A PHP implementation of the k-means clustering algorithm.
This algorithm groups data into clusters, based on the within-cluster sum of squares (intuitively, the squared Euclidean distance in the case of two-dimensional analysis). For example, a dataset containing the locations of many fish could be grouped into discrete schools of fish.
- This library currently only supports two-dimensional clustering, but hopefully soon it will allow analysis on an arbitrary number of dimensions.
- The number of clusters to be used in the analysis must be manually configured.

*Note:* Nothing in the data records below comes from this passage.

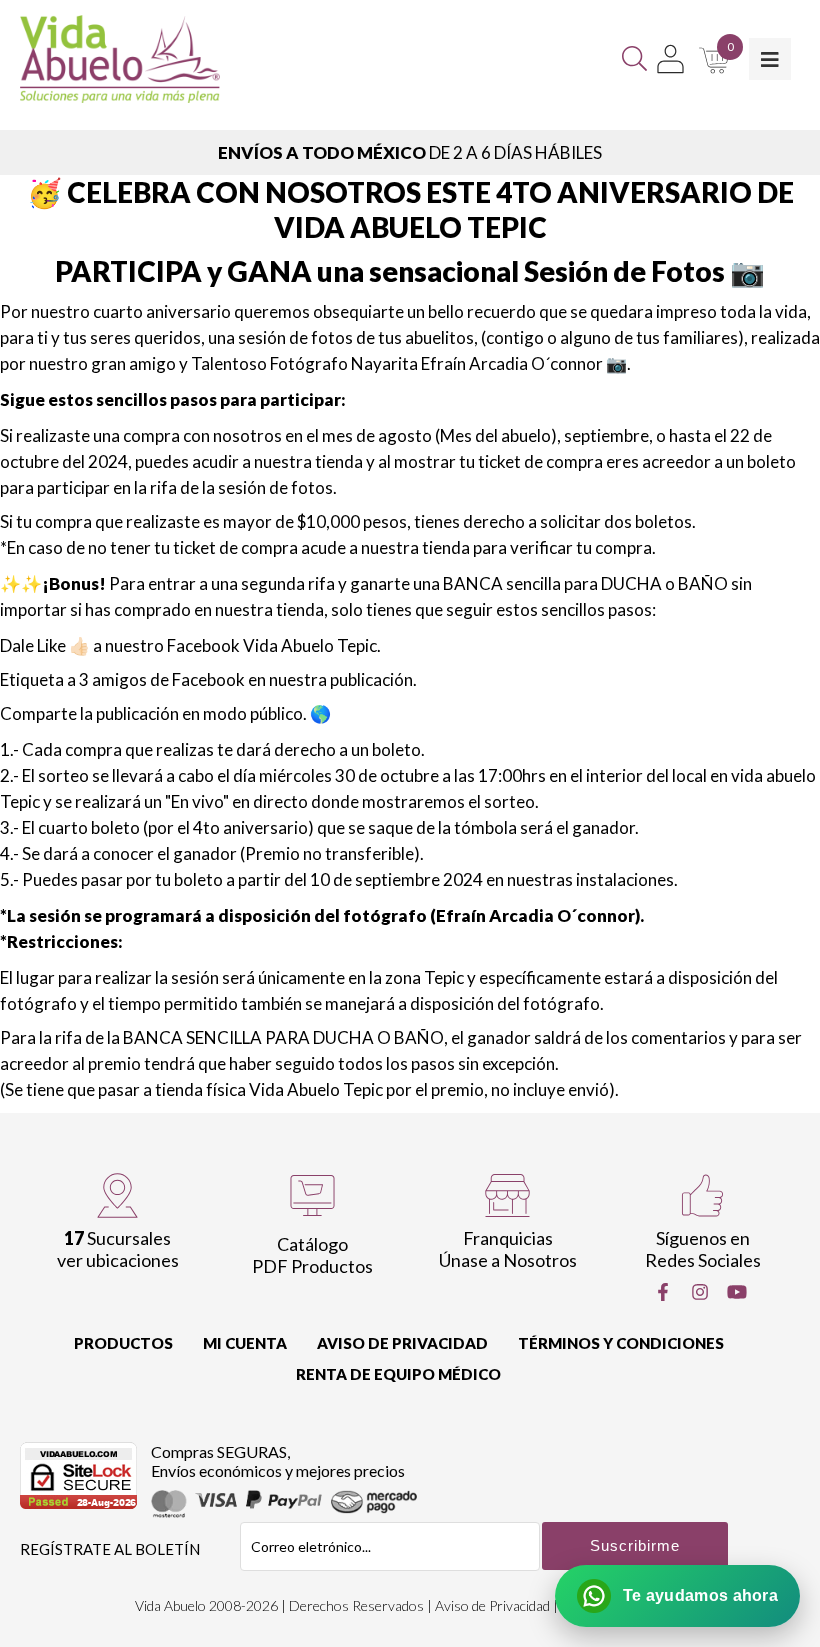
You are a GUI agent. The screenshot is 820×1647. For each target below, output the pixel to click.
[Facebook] (663, 1292)
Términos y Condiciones (621, 1343)
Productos (123, 1343)
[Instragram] (700, 1292)
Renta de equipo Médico (398, 1374)
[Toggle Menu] (770, 59)
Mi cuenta (245, 1343)
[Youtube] (737, 1292)
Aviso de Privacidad (402, 1343)
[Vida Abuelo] (120, 59)
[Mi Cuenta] (670, 59)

Here is some example data:
$data = array(
array(
'name' => 'Foo',
'x' => 3,
'y' => 4
),
array(
'name' => 'Bar',
'x' => 5,
'y' => 3
),
array(
'name' => 'Baz',
'x' => 12,
'y' => 16
),
)
We want to perform clustering on the x and y keys, and this data has two (very small) clusters. We configure the class like this:
$kmeans = new KMeans();
$kmeans
->setData($data)
->setXKey('x')
->setYKey('y')
->setClusterCount(2)
->solve()
We retrieve the clusters like this:
$clusters = $kmeans->getClusters();
A cluster has data on its centroid:
foreach ($clusters as $cluster) {
$x = $cluster->getX();
$y = $cluster->getY();
}
And the points belonging to it:
$data = $cluster->getData();
Note that the original data arrays are preserved, so in our example, we could do this:
// print names of the objects in the first cluster
$names = array();
foreach ($clusters[0]->getData() as $ra) {
$names[] = $ra['name'];
}
echo implode(', ', $names);
Which would output Foo, Bar.
This library is released under the MIT license. You may use it in personal or commercial projects. For more information, see the license file.